PostBulletin.com features two Pittsburgh artists who have become a part of their neighborhood by transforming their turf into works of art. "Like other urban areas, Pittsburgh artists moved into dicey pockets of the city seeking larger spaces for their studios. In doing so, they became modern pioneers, transforming the districts into more livable and attractive areas. Unlike a lot of other cities, in Pittsburgh, the artists stay and become part of what they have created. Such artists include James Simon, a sculptor and a mover and shaker behind the 'Art on Gist Street Project.'" Featured also is Randy of Randyland located in the Northside.

To read more about Gist Street and Randyland, click here.

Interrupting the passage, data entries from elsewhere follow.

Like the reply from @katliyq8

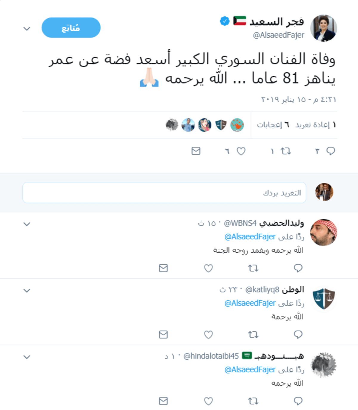[208, 335]
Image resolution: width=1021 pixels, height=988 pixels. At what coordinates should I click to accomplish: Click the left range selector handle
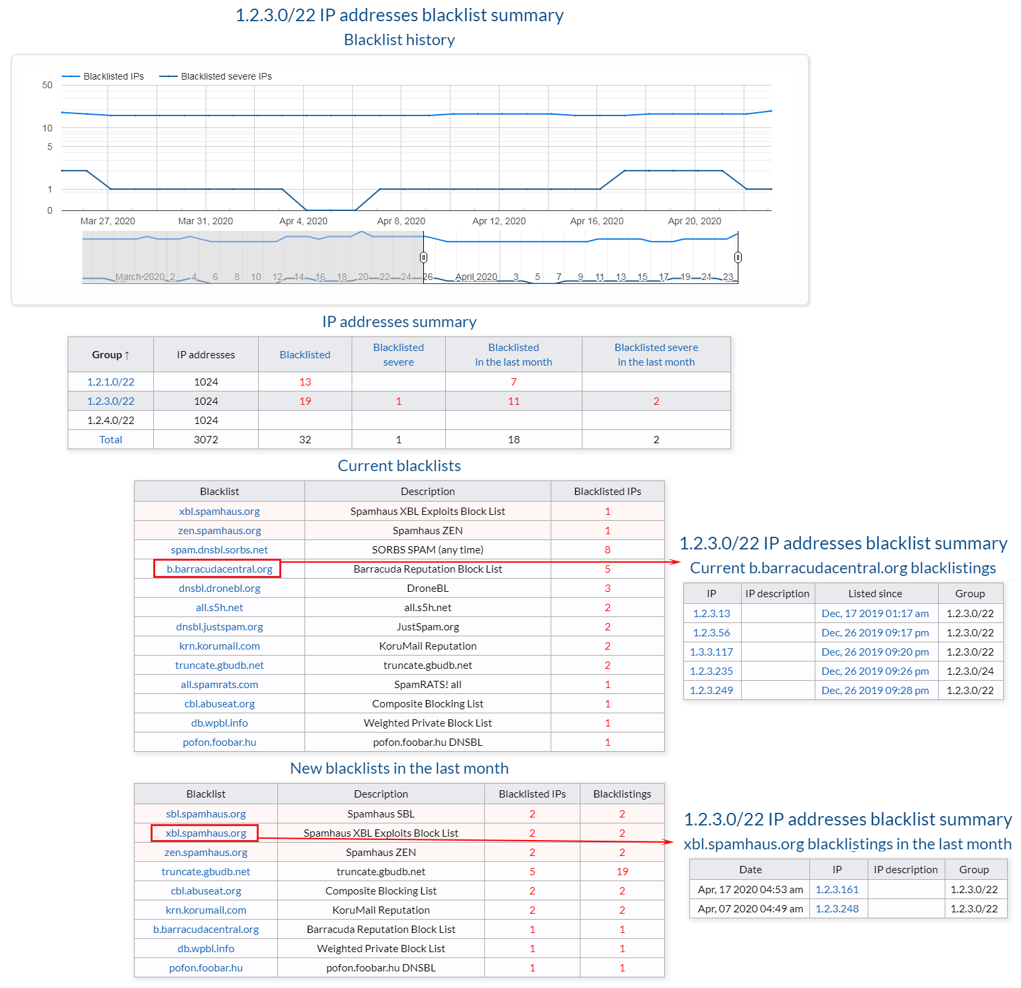pyautogui.click(x=424, y=256)
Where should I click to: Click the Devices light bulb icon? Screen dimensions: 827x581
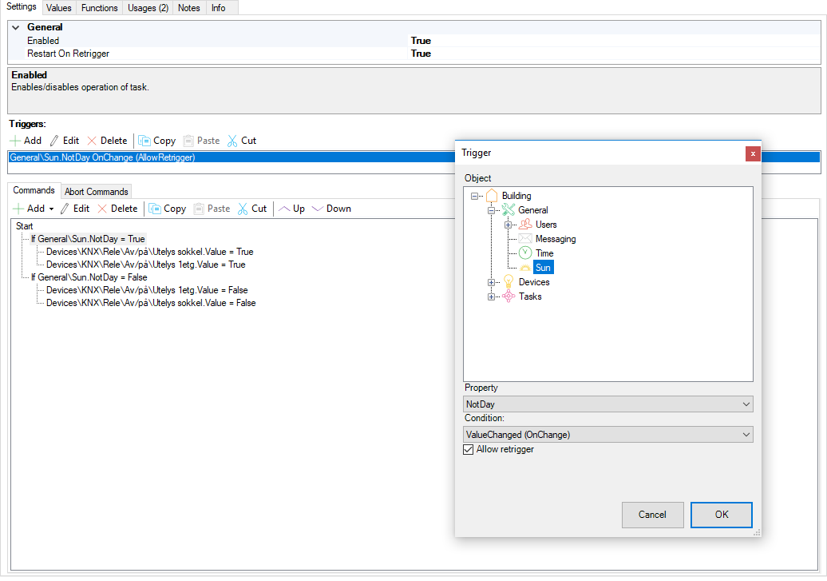click(x=508, y=282)
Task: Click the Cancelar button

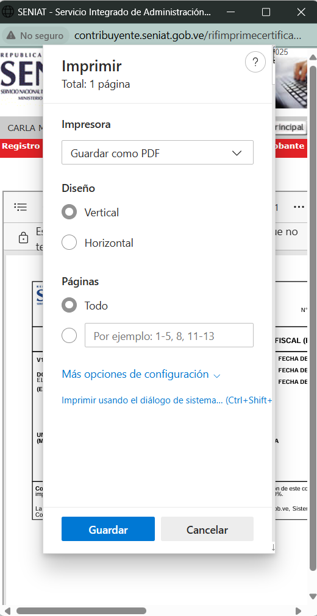Action: (207, 529)
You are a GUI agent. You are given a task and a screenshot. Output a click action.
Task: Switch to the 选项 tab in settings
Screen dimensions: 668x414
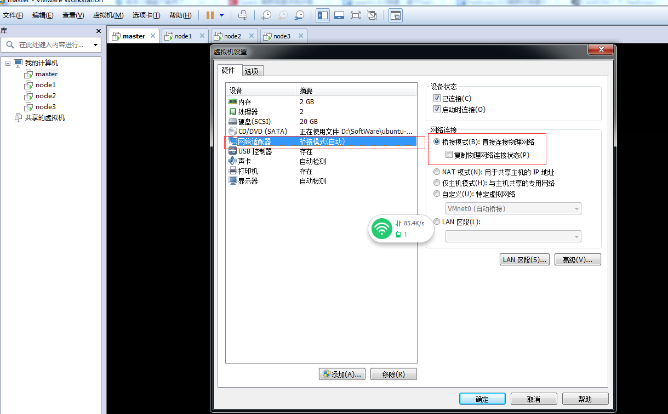(x=252, y=71)
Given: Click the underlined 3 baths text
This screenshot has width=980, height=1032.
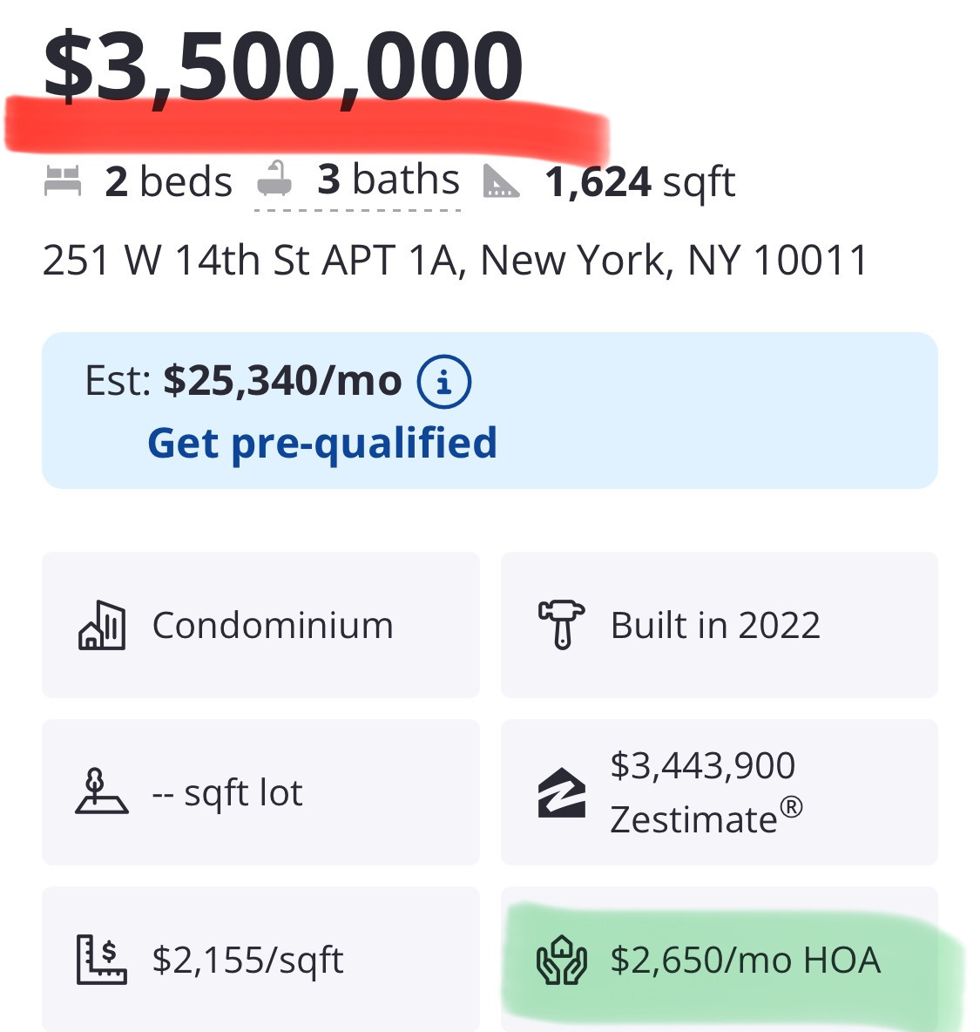Looking at the screenshot, I should 388,180.
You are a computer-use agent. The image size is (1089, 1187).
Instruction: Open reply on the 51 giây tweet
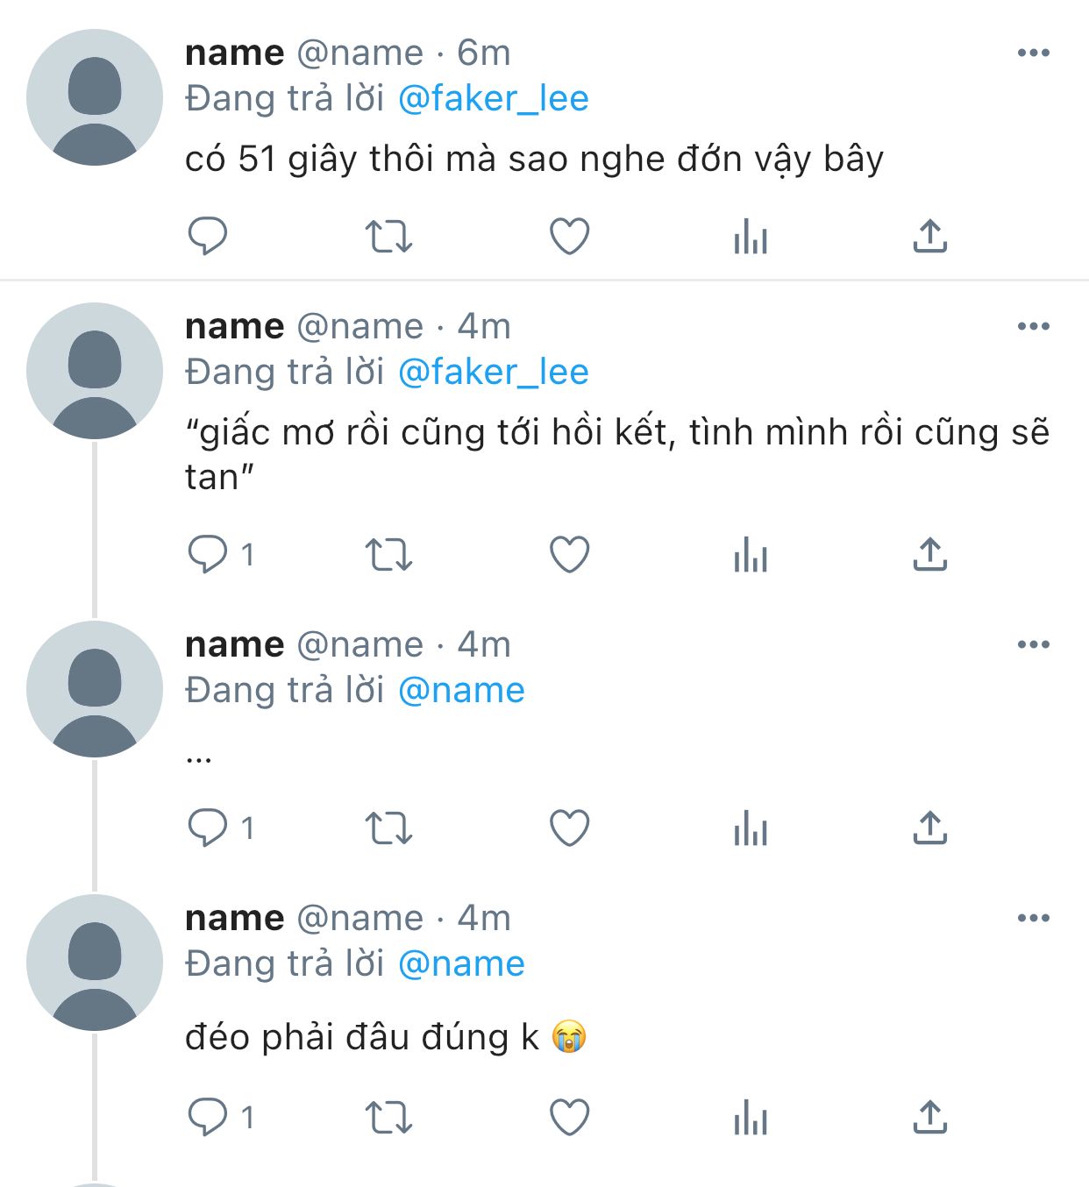click(208, 236)
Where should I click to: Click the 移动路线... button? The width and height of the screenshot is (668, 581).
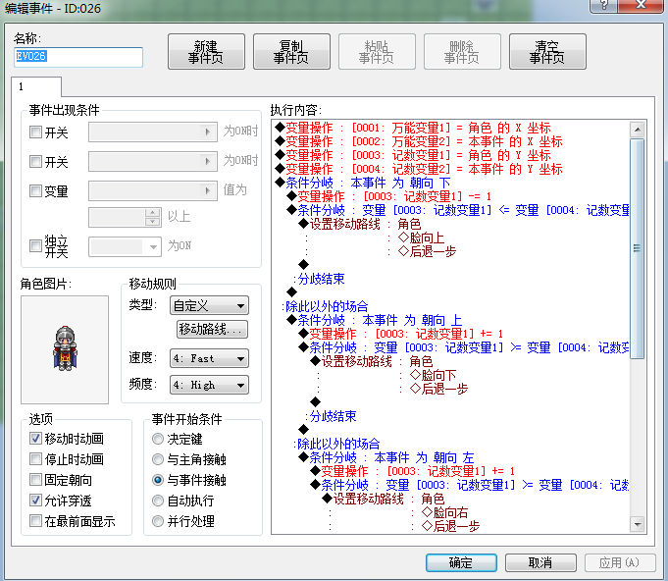coord(212,329)
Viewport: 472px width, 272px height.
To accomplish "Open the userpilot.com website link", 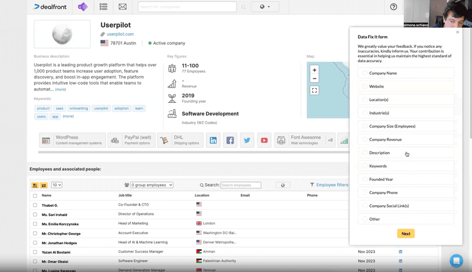I will [120, 34].
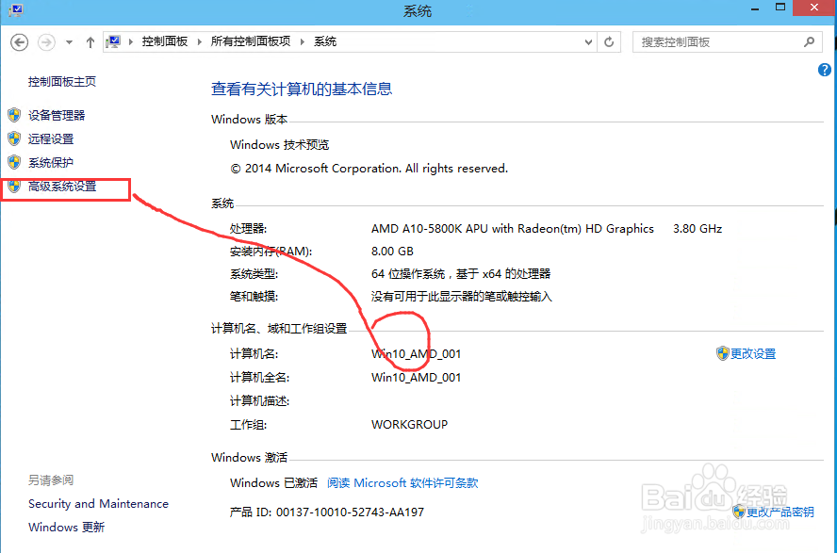Image resolution: width=837 pixels, height=553 pixels.
Task: Click the search magnifier icon
Action: 809,41
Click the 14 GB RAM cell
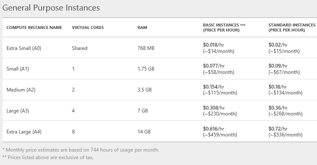Screen dimensions: 317x165 144,132
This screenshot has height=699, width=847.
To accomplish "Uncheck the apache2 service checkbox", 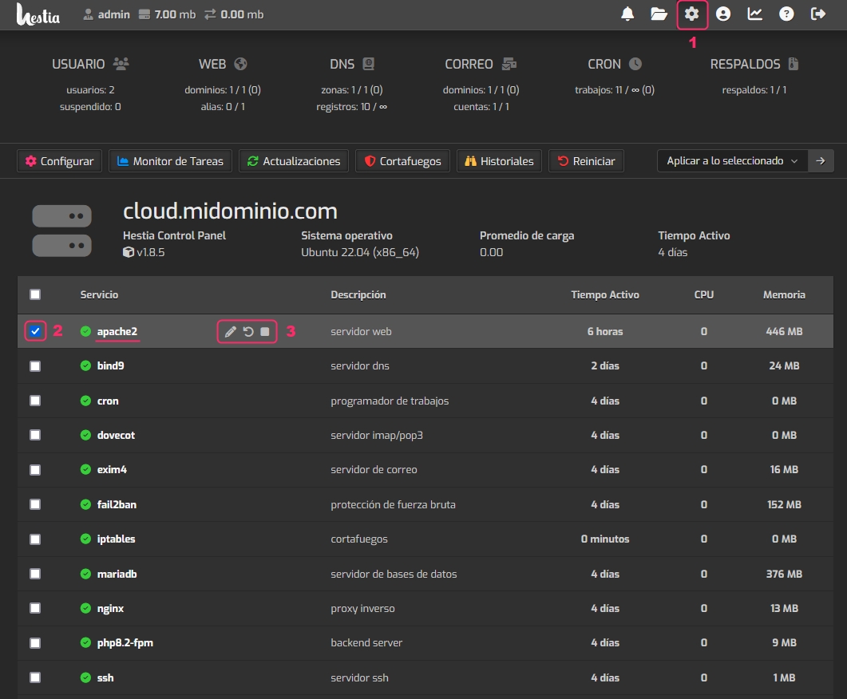I will (x=35, y=331).
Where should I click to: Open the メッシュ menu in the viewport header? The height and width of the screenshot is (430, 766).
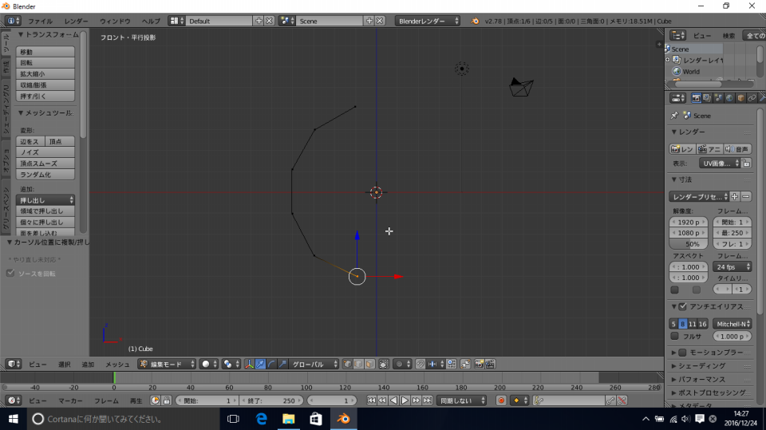(117, 364)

Culinary ventures with Sherrie Flick

The fabulous Pittsburgh writer Sherrie Flick was recently interviewed by Ploughshares, an online literary magazine, about her many roles as a professional food writer.

"Sherrie’s flash fiction often incorporates food as a driving metaphor too, and her novel, Reconsidering Happiness, primarily takes place in a bakery. But in recent years, Sherrie’s culinary ventures have moved out of the kitchen and off the page—she teaches food writing at Chatham University, and she is a food columnist, an urban gardener, and the series editor for At Table, an evolving book list at University of Nebraska Press that seeks to 'expand and enrich the ever-changing discussion of food politics, nutrition, the cultural and sociological significance of eating, sustainability, agriculture, and the business of food.'"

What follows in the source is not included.